How are balanced funds different from balanced advantage funds?
- Objective
Balanced funds provide long-term growth and stability. Balanced advantage funds, on the other hand, provide risk-adjusted returns.
- Asset composition
Balanced funds allocate 40% to 60% in equity and debt. For balanced advantage funds, the asset composition is fixed at 33% for equities and 33% for arbitrage. Asset composition of the latter changes based on fund allocation conducted as per market conditions.
- Strategy
Balanced funds invest in bonds and equities with a predetermined objective. Balanced advantage funds alter their allocation depending on the market fluctuation. When equity market valuation is high, they switch their exposure to the bond market. These funds benefit from arbitrage opportunities in the equity derivatives market.
- Returns on investment
Both these hybrid funds can deliver high returns. However, balanced advantage funds usually give better risk-adjusted returns. They allocate funds based on market conditions and make the best use of volatility. They have greater flexibility and shift the corpus into bonds as markets get expensive. This is not the case with balanced funds. It cannot reduce its exposure to the equities market after a limit.
However, advantage funds do not give constant returns as they change depending on mutual fund schemes and market trends.
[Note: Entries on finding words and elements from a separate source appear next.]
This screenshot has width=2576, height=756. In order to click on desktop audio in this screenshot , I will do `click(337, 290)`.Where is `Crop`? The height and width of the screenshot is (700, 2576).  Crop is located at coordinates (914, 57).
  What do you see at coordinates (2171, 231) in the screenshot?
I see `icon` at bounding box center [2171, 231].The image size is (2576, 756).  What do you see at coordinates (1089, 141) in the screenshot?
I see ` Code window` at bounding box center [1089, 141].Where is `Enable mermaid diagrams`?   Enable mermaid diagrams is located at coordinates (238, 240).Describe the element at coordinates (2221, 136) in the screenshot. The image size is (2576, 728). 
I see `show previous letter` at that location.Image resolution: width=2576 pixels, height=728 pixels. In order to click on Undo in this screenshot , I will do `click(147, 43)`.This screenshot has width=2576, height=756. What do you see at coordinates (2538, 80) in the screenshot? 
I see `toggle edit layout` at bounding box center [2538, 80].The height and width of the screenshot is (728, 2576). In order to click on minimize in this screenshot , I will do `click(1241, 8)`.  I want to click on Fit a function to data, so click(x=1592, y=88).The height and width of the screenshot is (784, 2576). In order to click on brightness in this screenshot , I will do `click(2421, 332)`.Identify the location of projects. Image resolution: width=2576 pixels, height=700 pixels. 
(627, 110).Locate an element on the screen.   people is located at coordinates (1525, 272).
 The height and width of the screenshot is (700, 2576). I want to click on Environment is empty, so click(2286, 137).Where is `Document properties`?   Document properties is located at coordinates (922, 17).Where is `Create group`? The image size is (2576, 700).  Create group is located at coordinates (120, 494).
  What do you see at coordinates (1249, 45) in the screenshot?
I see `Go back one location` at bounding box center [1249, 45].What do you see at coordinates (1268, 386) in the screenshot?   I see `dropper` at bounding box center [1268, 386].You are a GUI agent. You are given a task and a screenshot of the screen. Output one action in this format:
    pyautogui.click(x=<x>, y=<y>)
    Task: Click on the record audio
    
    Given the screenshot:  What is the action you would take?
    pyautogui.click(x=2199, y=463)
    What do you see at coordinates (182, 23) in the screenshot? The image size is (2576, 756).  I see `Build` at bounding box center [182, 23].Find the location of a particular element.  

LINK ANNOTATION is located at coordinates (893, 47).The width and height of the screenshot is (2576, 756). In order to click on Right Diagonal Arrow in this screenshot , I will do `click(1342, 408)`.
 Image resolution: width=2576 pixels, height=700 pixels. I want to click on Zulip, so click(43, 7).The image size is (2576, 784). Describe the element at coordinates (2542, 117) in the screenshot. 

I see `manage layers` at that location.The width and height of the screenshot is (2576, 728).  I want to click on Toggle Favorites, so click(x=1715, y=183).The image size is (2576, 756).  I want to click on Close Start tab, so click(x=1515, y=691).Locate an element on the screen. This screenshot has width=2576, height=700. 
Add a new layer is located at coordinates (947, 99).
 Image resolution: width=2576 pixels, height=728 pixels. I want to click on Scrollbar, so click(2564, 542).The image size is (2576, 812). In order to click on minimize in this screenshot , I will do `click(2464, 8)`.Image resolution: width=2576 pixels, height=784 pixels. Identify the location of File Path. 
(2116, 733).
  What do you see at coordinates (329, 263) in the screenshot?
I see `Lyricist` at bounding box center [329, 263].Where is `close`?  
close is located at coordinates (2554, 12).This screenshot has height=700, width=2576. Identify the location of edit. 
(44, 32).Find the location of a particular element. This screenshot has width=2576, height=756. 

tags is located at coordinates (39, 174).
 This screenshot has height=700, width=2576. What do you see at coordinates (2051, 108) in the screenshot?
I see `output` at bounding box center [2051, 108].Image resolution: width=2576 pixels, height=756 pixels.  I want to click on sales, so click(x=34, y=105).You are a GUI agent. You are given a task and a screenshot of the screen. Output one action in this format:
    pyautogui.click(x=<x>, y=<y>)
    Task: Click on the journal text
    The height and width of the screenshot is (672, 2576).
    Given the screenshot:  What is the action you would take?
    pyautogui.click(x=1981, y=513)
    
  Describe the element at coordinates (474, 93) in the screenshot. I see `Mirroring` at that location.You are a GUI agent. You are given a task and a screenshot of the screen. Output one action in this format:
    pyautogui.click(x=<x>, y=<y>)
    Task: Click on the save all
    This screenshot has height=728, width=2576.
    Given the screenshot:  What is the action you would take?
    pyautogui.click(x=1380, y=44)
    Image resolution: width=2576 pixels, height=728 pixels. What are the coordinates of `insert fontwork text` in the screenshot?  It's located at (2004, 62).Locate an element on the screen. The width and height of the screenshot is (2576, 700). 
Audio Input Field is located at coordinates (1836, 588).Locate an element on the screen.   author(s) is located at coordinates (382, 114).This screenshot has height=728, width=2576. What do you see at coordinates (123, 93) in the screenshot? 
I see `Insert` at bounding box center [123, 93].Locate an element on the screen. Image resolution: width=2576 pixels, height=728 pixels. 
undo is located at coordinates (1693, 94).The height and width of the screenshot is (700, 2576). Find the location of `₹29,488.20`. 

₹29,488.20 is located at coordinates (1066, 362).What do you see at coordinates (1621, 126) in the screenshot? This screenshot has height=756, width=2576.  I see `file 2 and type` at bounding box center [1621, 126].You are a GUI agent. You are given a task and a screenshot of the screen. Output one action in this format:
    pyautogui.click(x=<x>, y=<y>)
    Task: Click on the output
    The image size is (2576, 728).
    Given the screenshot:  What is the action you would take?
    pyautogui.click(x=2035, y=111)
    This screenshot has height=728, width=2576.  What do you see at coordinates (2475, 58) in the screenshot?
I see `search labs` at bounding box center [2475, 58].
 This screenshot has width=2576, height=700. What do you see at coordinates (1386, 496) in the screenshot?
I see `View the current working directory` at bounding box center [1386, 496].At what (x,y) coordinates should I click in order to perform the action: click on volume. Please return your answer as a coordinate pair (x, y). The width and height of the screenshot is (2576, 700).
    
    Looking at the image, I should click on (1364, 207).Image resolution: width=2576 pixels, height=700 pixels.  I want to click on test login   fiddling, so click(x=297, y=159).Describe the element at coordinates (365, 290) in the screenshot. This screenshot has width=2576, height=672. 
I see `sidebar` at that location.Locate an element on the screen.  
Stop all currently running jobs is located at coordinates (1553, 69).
Thus, experts usually recommend that you go for balanced funds if your objective is long-term wealth creation. This is because short-term market volatility doesn’t have a role to play in balanced funds.
- Expenses
The expense ratio for balanced funds is usually low. However, since the other is dynamic in asset allocation, the expense ratio can be high.
- Risks
Both are equity funds, and therefore, come with risks. Both claim to deliver some security and stability of bonds and debt. However, if you had to compare the two, balanced funds have a more balanced approach. Investors investing in balanced funds can have a better chance of controlling risks. Balanced advantage funds can give downside protection by managing the assets dynamically as per market volatility.
- Taxation
The taxation norms for both funds are similar to equity funds. It is usually recommended that an investor holds on to these investments for the long term. Consequently, tax calculations are on long-term capital gains. As is with equity funds, you are not liable to pay tax on capital gains up to ₹1 lakh, provided you are holding on to the funds for one year. For capital gains above ₹1 lakh, the tax calculation is at 10%.
For instance, if an investor earns long-term capital gains of ₹1.5 lakh, he can exempt ₹1 lakh from taxes and pay 10% on the remaining ₹50,000. Thus, the tax payable on long-term capital gains equals ₹5,000.
If the investor decides to redeem the funds before one year, then tax is calculated on capital gains at 15% without any tax exemption. The tax payable in this scenario will be ₹22,500.
In conclusion
After understanding the differences between the two funds, you can make an informed decision. You can choose between the two types of funds based on their investment objective and risk appetite. However, remember to carefully compare similar funds from other fund houses before making an investment decision.
The objective of any investment is high returns. However, an investor must know that high returns always come with the risk of high volatility. Balanced advantage funds can help you generate good returns in the long with low volatility. Thus, they are considered to be well-suited for medium-risk appetite investors.